Power skills are helpful in just about any career and essential to communicating accounting complexities to those non-accounting business leaders. They include aspects like curiosity, self-awareness, empathy, and more. According to The Josh Bersin Company blog titled “Let’s Stop Talking About Soft Skills: They’re PowerSkills, states that, “the skills of the future are not technical; they’re behavioral. Yes, engineers, designers, and technical people need to know how to build and fix things.” The article goes on to state that IBM’s latest research lists the top 5 Power Skills that are most critical to the workforce today are:
1. “Willing to be flexible, agile, and adaptable to change.”
2. “Time management skills and ability to prioritize.”
3. “Ability to work effectively in team environments.”
4. “Ability to communicate effectively in a business context.”
5. “Analytical skills and business acumen.”
Considering how important they are for success both in your professional life and personal development, it makes sense to begin the process of learning these power skills in the university classroom. Being a former university professor, I understand the politics that go into a well-rounded education, and making room for new courses is a challenge.
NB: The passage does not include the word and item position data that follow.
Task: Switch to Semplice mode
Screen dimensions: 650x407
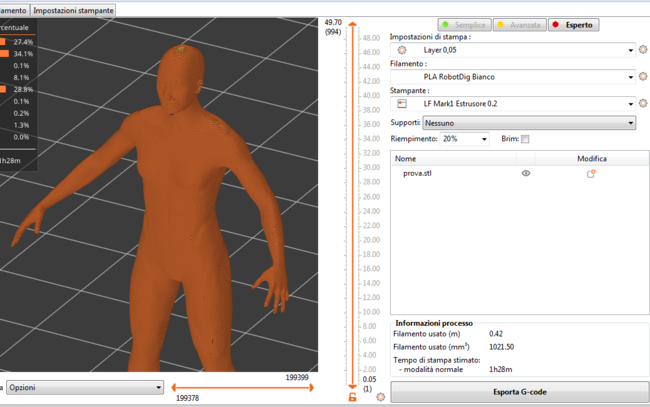Action: [x=464, y=24]
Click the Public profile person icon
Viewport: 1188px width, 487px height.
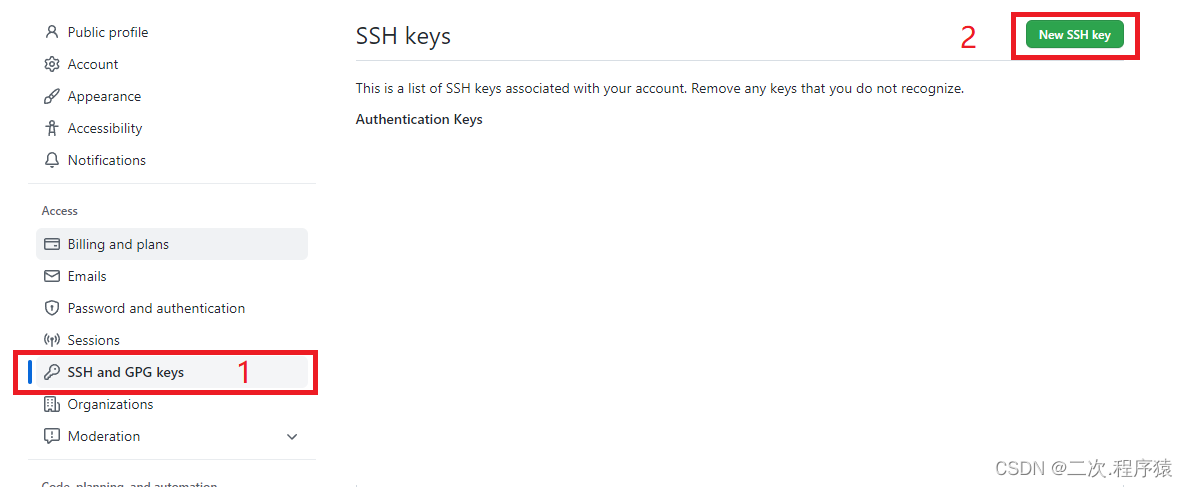click(x=52, y=32)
However, if higher education would adopt the first power skill and “be flexible, agile, and adaptable to change,” a solution can be obtained.
One potential solution is that if your state requires the 150-hour rule to be licensed in your state, then add these power skills courses into the Master of Accounting programs. However, the extra 30 hours, in many states like Ohio, do not have a mandate on the type of courses that qualify.
Ability to communicate effectively in a business context
A few years ago, my doctor ordered some tests because I was not feeling well. A few days later, my doctor called me, not her assistant, and said she got the results back from the tests. Then she went into this tsunami of medical lingo and gibberish, and I had no clue what she was trying to tell me. So, I said to her, “Doctor, stop! I have no idea what you are trying to tell me. Can you tell me in plain English?” There was a pause, and then she said, “you may I cancer.” Wow. Thankfully, I did not have cancer.
The experience with my doctor is the same experience accountants have when communicating with non-accountants. Accountants speak the foreign language of business – accounting, which is no different from speaking Spanish, Greek, or Chinese to someone who is not fluent in that language. We need to be cognizant of this fact and become better translators of technical accounting knowledge. We need to start taking the numb out of numbers!
Translating technical accounting into plain English is not an easy task, and it takes time. Where should we start? I know, in a college classroom! The ability to develop this skill in the safety of the classroom is ideal. The classroom allows us to experiment, fail, hone, and gain confidence. Oh, you are stuck on the word fail. Then think of it as an acronym, First Attempt In Learning. Failure is part of the process when we view learning any new skill. For example, we don’t pick up a golf club for the first time and make solid contact or contact at all. Same with learning new skills. How do you eat an elephant? One bite at a time.
Change is necessary to be relevant.
Higher education needs to change how accounting is taught and align it with the critical power skills required to succeed in today’s business climate. Technical knowledge is essential, and a lot of the technical – nuts, bolts, calculations – is done with artificial intelligence. We need to ensure that the calculations are accurate. However, our role as an accountant is evolving into a position of a business advisor and out of being thought of as a number cruncher. Let’s find a way to start this transformation of the accounting profession in the classroom instead of making it the employer’s responsibility. Let’s begin to embrace the term ‘Financial Leadership’ – and teach and prepare with excellence in technical accounting skills and power skills – a win/win for everyone!